Although at variance on many points, the three orders were agreed on the question of the public expenses. They declared that they were without powers to vote any new tax, and demanded to be dismissed to their provinces, in order to make known the financial accounts prepared by the King’s ministers. Their demand was admitted, and the states were closed the last day of January, 1561. It was ordered that the provincial states should meet on the 20th of the following March; that, after a consultation in their own body and in the electoral assemblies, three deputies—an ecclesiastic, a noble, and a bourgeois—should be named for each of the thirteen territorial divisions, which were then called governments, and that the thirty-nine representatives should meet at Melun before the 1st of May. The answer, however, to the remonstrances of the states was not delayed till the concession of the subsidies, and the ordinance which contained it was prepared at Orleans the very day on which the assembly broke up. This legislative act, the first of those on which the glory of the Chancellor l’Hôpital rests, is merely, correctly speaking, an extract of the provisions made in the cahier of the Tiers Etat, in which the method of selection is good, but the application of it frequently weak. If this famous ordinance be compared with the collective labour which produced it, it will be found less bold and positive in its proposed reforms; it shows many omissions, and sometimes offers nothing but promises. The only discrepancy worthy of notice between its enacting clause and the text of the cahier is the application which it makes of the system of the canvass, as in the case of officers of the judicature, to ecclesiastical elections, in dividing the right of election into two parts—one belonging to the clergy and the people, the other to the crown; it takes a middle course between the concordat of Francis I. and the return to the ancient usage demanded by the Tiers Etat.*

The deputies of the thirteen Governments of France did not assemble till the month of August, and not at Melun, but at Pontoise, where the commissioners of the two lay orders sat by themselves, while the representatives of the clergy were attending at the ecclesiastical synod held at Poissy under the name of a conference (colloque). Twenty-six persons, thirteen nobles and thirteen bourgeois, thus composed the body which was about to exercise in their full extent the powers of the States-General. There was no disagreement this time between the representatives of the two orders; nobles and commoners both appeared equally imbued with the spirit of innovation, and with a mutual desire to attempt, no longer mere reforms, but the commencement of a revolution. Their cahiers expressed their pretensions to a share of the sovereignty, which recalled to mind those of the States-General of 1356, and proposed measures which were destined not to be moved again till the meeting of the National Assembly in 1789. The absolute right of the Government over the property of the clergy was there laid down as a principle, and served as a foundation for different projects for the extinction of the national debt. Between two plans which were conceived by the thirteen representatives of the commons, the one on which they resolved, and of which they pressed the adoption, consisted in the sale of all the eccleasiastical property for the advantage of the King, while they indemnified the clergy by pensions fixed according to the rank of its members. It was calculated that that sale would produce a hundred and twenty millions of francs, of which forty-eight would be deducted as capital for the new endowment, forty-two applied to the extinction of the national debt, and thirty placed at interest in the cities and ports, in order to encourage commerce in those places, at the same time that they would return a fixed revenue to the treasury.* This plan, which was nothing less than the annihilation of the clergy as a political order, fell to the ground without discussion, in consequence of the offer which was made, and the engagement undertaken by the ecclesiastical deputies themselves, to pay off within ten years the third part of the debt by a voluntary assessment imposed on all the members of their order.

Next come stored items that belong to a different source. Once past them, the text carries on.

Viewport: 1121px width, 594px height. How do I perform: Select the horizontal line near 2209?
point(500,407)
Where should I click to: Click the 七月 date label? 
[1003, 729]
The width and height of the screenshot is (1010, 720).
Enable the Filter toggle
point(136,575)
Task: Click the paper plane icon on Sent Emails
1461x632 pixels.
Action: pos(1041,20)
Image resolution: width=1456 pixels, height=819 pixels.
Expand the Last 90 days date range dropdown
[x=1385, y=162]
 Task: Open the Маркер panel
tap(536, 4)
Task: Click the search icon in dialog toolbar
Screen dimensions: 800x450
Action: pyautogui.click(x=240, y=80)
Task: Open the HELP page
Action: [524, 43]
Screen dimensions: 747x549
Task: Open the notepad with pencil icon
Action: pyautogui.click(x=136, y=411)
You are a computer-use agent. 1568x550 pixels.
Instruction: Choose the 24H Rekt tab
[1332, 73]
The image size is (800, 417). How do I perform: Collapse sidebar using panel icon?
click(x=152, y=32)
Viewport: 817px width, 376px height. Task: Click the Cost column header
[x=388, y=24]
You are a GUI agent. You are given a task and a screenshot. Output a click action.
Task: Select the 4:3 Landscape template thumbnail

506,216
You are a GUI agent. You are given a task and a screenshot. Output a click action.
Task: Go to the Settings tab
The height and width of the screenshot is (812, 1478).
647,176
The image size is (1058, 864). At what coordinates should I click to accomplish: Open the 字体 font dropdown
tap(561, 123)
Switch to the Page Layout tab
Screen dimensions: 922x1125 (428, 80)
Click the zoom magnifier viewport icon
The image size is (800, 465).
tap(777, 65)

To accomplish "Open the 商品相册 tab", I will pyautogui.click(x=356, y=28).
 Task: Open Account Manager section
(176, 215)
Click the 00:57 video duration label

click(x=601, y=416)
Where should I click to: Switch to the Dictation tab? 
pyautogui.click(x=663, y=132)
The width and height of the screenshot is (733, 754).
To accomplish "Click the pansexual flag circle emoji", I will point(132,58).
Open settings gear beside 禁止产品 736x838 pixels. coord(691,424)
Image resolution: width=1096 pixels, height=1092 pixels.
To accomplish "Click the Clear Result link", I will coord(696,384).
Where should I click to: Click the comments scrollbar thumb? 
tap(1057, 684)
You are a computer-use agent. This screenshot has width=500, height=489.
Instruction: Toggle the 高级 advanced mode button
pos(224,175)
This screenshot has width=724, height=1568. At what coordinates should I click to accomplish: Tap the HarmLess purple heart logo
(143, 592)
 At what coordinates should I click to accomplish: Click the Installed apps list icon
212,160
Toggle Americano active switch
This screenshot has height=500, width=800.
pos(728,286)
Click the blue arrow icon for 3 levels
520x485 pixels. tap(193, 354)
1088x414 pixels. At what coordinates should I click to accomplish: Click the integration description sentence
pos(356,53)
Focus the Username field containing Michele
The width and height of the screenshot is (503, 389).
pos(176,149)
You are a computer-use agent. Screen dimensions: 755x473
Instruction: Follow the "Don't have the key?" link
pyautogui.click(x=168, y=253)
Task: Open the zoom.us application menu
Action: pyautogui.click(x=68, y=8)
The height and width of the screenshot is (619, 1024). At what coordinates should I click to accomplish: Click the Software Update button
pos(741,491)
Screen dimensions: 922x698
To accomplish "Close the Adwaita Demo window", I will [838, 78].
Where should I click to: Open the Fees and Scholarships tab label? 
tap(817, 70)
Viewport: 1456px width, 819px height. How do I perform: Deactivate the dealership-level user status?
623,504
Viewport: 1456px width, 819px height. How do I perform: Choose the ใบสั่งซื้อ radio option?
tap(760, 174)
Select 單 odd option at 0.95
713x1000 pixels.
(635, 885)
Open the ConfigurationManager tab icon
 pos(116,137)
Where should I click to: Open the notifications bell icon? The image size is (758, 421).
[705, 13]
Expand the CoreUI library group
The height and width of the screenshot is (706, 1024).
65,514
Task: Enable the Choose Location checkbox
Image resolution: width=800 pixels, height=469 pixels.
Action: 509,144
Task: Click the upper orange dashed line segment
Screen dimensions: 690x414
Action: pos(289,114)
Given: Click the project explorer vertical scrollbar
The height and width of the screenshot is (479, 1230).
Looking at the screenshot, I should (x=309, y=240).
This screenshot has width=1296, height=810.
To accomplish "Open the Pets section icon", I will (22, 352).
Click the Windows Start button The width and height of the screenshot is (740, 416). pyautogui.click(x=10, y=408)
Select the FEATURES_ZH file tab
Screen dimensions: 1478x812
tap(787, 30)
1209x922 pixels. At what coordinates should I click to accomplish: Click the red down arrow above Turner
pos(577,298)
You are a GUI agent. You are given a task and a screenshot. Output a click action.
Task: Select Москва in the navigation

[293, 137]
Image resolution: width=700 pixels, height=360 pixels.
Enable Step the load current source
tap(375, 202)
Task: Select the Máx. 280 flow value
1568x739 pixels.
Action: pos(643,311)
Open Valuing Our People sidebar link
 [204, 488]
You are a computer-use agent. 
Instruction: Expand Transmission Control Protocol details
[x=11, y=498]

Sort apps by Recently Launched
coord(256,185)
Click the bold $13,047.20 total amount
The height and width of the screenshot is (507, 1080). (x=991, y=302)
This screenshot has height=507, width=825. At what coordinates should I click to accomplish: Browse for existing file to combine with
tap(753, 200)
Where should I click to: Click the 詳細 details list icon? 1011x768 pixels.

The assembly of Pontoise proposed to reform the whole system of administration by reducing the offices of finance, police, and law to mere triennial commissions; it abridged and fixed the term demanded for the periodical convocation of the States-General to two years; lastly, with more decision on the subject of religious toleration than had been shown by the assembly of Orleans, it claimed the full and free exercise of their form of worship for the Protestants. This last demand was met by promises, and soon by acts. There was now seen what had never before been witnessed in France—the State separated from the Church, and a religion considered as heretical opening its places of prayer, under the protection of the law, by the side of the ancient churches.* But nothing was then ripe for such a state of things; the equality of rights could not produce peace between the professors of two creeds who had not yet learnt mutual respect for each other. The work of the philosophic statesman had to encounter spirits divided by uncontrolable passions; and when religious persecution was extinguished by his hand the civil war commenced. To the movement, which agitated and aroused the conscience of the masses in various ways, was allied the ambitious rivalry of princes and nobles, who renewed, under a king who was a minor, the attempts which they had made a century and a half before, under a king who was incapable. It was a struggle like that between the Burgundians and Armagnacs, but fostered on both sides by the moral interests, by all that is inmost and deepest in the heart—the need of liberty of conscience on the one side, on the other fidelity to the ancient dogmas and attachment to early recollections. Besides, this mixture of pure zeal and egotistical passions served but to render the strife of parties more formidable than in former times, without relieving it of any of its odious horrors—murder and pillage, devastations of our native land, and the appeal to foreign arms.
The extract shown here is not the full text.